— What is needed —
Go through the entries below, count every line with the string "computer", and answer with only that number.

--- Task input Enclosed Below ---

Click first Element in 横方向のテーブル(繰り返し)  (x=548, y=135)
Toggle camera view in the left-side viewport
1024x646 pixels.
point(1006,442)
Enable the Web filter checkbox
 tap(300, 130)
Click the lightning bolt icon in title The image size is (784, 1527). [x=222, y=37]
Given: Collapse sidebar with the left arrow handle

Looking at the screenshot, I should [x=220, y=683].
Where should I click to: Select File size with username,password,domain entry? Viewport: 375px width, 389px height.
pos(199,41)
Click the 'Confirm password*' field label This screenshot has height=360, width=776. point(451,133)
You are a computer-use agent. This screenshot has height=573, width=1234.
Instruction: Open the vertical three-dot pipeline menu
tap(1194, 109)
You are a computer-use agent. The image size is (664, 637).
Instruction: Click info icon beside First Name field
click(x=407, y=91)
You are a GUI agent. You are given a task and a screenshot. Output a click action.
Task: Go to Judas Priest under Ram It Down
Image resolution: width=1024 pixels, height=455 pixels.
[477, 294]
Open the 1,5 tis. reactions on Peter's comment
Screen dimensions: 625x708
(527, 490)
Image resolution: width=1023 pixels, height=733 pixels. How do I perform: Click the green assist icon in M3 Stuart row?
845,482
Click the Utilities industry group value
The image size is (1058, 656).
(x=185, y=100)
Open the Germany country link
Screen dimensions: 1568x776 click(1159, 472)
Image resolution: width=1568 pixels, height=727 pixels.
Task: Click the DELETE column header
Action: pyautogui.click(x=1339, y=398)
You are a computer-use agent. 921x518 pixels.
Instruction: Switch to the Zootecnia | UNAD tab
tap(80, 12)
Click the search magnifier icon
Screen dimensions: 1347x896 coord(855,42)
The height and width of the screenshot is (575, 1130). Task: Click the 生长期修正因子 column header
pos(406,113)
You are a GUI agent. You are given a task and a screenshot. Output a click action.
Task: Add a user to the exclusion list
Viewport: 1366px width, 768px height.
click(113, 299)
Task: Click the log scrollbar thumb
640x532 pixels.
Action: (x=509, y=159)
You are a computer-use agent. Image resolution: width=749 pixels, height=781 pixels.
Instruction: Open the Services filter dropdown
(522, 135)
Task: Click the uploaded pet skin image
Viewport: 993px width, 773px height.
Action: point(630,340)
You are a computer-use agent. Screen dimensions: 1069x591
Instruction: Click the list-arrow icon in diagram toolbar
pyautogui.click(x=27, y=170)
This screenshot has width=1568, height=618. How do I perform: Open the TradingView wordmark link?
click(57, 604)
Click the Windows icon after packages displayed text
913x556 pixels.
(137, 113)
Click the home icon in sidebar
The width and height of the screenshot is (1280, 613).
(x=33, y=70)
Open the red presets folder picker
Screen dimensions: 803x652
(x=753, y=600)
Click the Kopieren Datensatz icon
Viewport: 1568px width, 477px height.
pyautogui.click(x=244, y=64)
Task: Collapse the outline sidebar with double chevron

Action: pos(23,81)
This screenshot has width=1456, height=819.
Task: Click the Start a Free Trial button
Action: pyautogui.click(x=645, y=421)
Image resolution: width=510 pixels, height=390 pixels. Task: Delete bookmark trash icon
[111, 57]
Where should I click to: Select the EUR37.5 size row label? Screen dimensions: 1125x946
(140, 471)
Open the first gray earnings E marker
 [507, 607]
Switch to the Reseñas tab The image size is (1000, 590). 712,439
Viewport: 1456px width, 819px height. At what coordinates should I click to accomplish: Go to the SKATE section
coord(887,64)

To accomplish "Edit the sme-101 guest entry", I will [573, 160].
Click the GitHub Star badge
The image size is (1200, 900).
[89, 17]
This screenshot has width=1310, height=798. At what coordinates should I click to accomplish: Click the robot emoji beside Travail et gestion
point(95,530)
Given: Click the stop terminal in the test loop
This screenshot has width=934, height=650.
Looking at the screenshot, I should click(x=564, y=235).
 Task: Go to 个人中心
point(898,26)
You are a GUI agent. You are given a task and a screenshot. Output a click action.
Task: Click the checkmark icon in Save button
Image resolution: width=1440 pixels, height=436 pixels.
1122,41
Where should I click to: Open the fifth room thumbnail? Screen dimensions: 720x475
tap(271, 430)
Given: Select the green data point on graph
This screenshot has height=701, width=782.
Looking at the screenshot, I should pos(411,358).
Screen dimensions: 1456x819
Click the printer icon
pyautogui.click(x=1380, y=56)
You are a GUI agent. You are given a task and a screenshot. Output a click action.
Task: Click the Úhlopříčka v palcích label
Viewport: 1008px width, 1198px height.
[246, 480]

--- End of Enclosed Task input ---

— Written answer —
5